* [Work to be completed]:
Go to the line that contains "Viewport: 860px width, 542px height." in the records below and repeat it, and each line after it, exactly through the end, omitting pictures.

* [Data listing]:
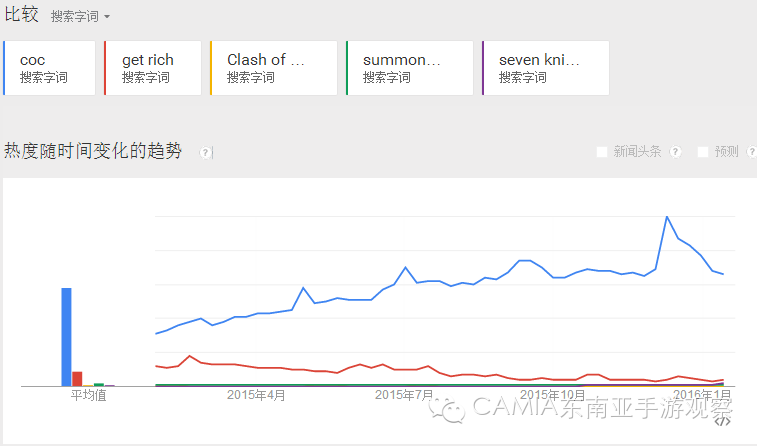The image size is (757, 446).
Task: Open the 搜索字词 dropdown next to 比较
Action: pyautogui.click(x=80, y=16)
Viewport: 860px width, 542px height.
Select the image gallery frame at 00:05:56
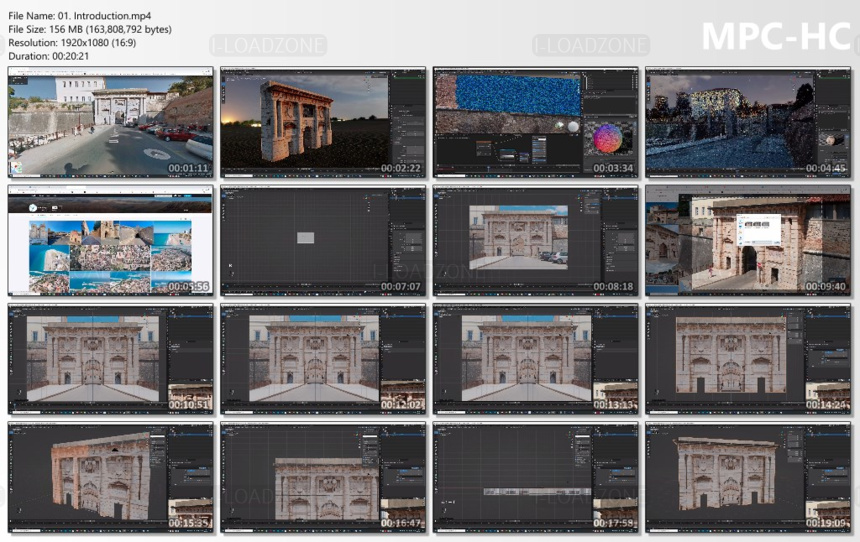[x=110, y=240]
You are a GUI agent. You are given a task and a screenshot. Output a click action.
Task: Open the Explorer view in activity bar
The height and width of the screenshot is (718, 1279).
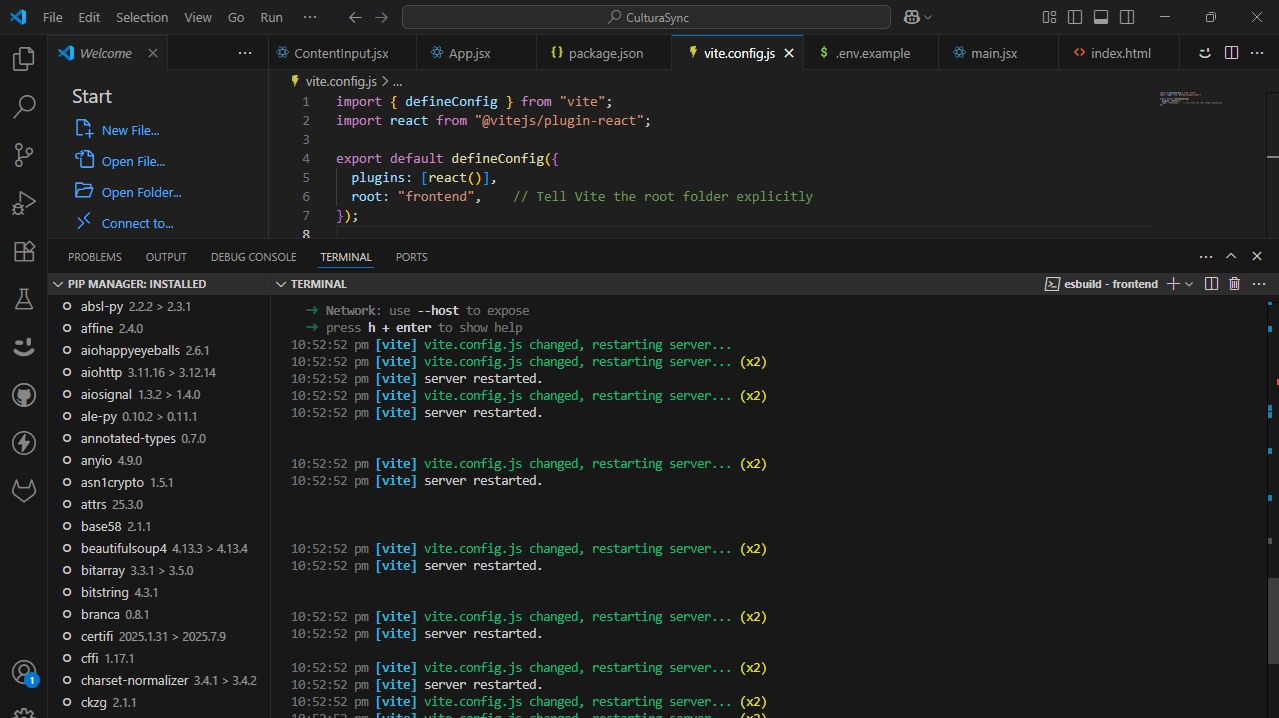pyautogui.click(x=23, y=59)
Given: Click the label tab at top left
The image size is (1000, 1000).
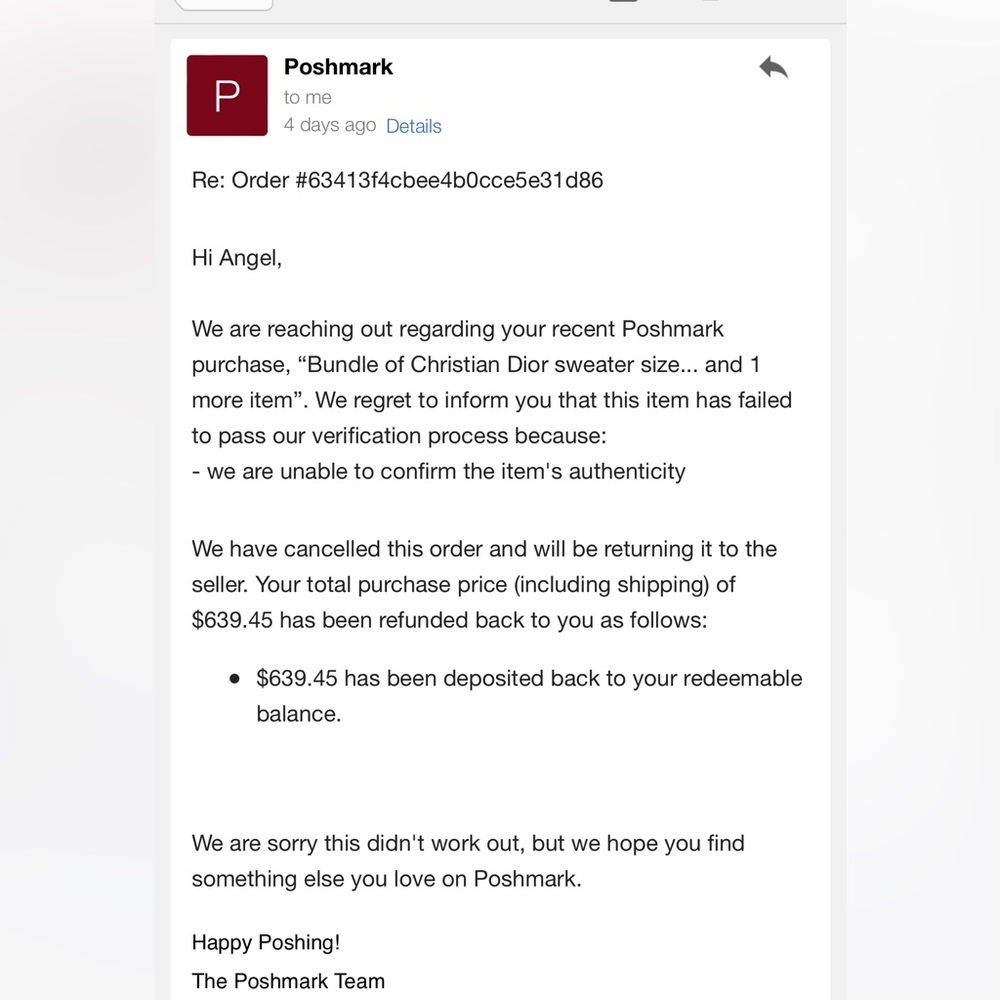Looking at the screenshot, I should point(223,5).
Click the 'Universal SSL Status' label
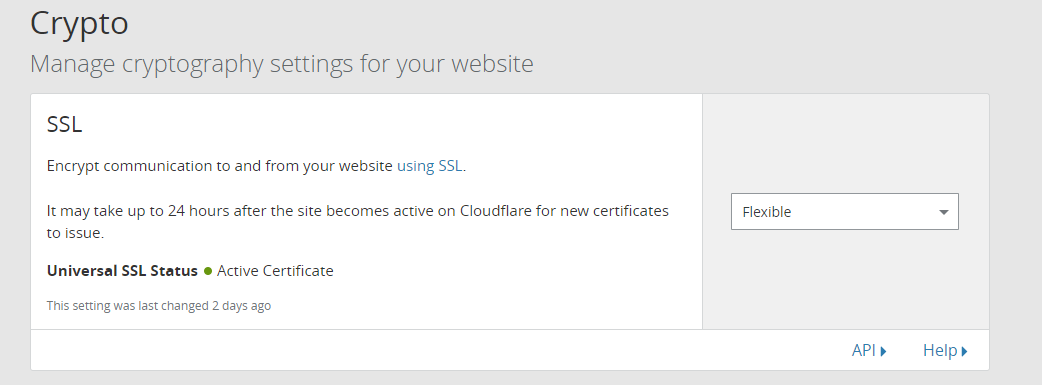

* [Finished task]:
Viewport: 860px width, 542px height.
Select the image gallery frame at 00:05:56
[x=110, y=240]
You are a GUI agent. You are given a task and a screenshot. Output a click action.
Task: Open the Explorer view in activity bar
The height and width of the screenshot is (718, 1279).
pyautogui.click(x=23, y=59)
Given: Click the label tab at top left
The image size is (1000, 1000).
Looking at the screenshot, I should point(223,5).
Click the 'Universal SSL Status' label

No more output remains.